As one supply chain specialist based in Africa noted, we shouldn’t lose sight of the fact that it is expensive to set up and sustain manufacturing plants. The challenges in taking this route include dealing with heavy taxation, lack of access to inputs and raw materials, strong competition from foreign manufacturers and the lack of research and development. Also, in the absence of guaranteed local markets of sufficient size and good distribution services, the benefits of producing medicines locally may not be realised.
The majority of developing countries face a number of unchanging health system and logistical weaknesses which constrain the extent to which health products can be brought to patients, or patients brought to health products. For example, South Africa and Zimbabwe have faced challenges when it comes to getting all deserving patients on HIV/AIDS treatment programmes, because some of the people are in hard-to-reach rural or farming areas – and because there is a shortage of doctors to prescribe medication and nurses to attend patients.
So there is debate about where the money should go first. For the current Ebola pandemic in West Africa, for example, an effective cure – whether produced locally or imported – would have saved lives, but would have hinged on healthcare and wider system preparedness (which unfortunately is missing in the affected countries). So regardless of where the products are coming from, what is indispensable is a 'GDP' or a 'good distribution practice' – and that’s where the first money should go.

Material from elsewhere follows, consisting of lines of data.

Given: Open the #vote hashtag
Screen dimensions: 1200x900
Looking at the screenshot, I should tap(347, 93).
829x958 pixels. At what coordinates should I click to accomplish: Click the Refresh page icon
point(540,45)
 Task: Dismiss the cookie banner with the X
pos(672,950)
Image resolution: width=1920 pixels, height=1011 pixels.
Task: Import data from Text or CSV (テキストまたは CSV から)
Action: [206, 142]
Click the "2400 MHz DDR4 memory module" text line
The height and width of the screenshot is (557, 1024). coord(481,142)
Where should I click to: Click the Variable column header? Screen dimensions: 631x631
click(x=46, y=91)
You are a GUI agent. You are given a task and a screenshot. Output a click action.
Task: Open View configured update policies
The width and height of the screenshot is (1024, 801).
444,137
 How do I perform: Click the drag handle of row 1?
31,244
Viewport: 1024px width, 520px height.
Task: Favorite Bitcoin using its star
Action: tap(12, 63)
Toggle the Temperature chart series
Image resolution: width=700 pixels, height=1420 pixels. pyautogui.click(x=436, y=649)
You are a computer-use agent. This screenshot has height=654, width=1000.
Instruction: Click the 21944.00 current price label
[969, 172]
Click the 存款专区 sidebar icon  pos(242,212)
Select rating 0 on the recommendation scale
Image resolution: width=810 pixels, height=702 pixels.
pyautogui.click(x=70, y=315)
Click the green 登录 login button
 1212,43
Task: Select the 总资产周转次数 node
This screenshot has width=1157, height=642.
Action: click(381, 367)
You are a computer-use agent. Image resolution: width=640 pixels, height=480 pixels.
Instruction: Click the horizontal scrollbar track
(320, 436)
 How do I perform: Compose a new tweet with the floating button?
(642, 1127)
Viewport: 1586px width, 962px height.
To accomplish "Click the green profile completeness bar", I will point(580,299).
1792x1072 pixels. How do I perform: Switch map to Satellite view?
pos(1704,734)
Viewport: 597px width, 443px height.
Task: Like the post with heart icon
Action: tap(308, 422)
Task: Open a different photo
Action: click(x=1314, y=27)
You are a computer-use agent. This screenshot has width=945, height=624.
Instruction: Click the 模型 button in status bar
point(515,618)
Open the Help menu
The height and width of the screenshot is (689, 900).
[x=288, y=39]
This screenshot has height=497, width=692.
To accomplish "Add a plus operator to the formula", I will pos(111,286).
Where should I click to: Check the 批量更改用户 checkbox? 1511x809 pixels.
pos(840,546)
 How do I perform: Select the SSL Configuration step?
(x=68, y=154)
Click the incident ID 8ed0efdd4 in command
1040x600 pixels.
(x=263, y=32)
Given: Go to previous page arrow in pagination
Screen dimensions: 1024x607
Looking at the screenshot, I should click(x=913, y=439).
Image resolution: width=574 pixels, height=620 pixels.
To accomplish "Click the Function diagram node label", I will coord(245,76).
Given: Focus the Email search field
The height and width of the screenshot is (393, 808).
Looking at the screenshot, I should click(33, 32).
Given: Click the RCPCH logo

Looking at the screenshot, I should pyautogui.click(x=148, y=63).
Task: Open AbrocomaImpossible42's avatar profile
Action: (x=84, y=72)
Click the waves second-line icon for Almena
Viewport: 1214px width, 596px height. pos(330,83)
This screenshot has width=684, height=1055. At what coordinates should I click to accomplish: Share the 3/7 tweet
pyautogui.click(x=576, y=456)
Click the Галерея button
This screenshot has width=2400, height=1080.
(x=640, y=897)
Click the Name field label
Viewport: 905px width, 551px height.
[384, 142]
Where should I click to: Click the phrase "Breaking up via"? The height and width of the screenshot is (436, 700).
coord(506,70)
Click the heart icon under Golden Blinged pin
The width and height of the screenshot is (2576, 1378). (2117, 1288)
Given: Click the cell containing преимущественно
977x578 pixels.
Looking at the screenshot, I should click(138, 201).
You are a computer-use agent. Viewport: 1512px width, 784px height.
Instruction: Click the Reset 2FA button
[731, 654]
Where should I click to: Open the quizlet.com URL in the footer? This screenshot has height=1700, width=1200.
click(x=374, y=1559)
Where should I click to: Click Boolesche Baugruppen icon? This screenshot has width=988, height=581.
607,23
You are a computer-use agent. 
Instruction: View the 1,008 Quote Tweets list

Others argue instead that resource-poor African countries should give priority to strengthening their regulatory and governance systems, which would result in local pharmaceutical manufacturing having the desired positive impact on health system performance, equity, affordability and low-cost access to medicines and other medical products.
A number of countries in Africa have had pharmaceutical manufacturing activities for a long time, some dating as far back as the 1930s, yet some long-standing local pharmaceutical companies are ceasing operations (for example CAPS Pvt Ltd in Zimbabwe) while others are losing market share. The void they are leaving is easily being filled by products from India or China, leaving one to wonder whether local pharmaceutical production will have an impact that goes beyond saving factory worker jobs.
Keeping up with production costs is proving difficult, especially with outdated equipment and the compounding reality that, for many companies, their product range requires them to buy active pharmaceutical ingredients (and other key medicine components) from competitors in India and China.
How African countries will meet their needs for medicines, especially medicines that big multinational companies may not consider profitable, is a daunting challenge. Aid agencies have played – and continue to play – big and decisive roles in the supply of medicines to patients in Africa, through financial resources during emergencies or through programmes to strengthen the health system. But driven by local realities and experiences, new thinking and innovations in the way medicines are distributed may well be what African countries need most urgently.
When this is working properly, local manufacturers may well be able to leap back into producing medicines locally – and crucially, be in a better position to compete.
OU Research Fellow Julius Mugwagwa is currently implementing a project investigating innovations in health spending in South Africa and Zimbabwe, with funding from the UK's Economic and Social Research Council. This post first appeared on The Conversation and we are grateful for their permission to reproduce it.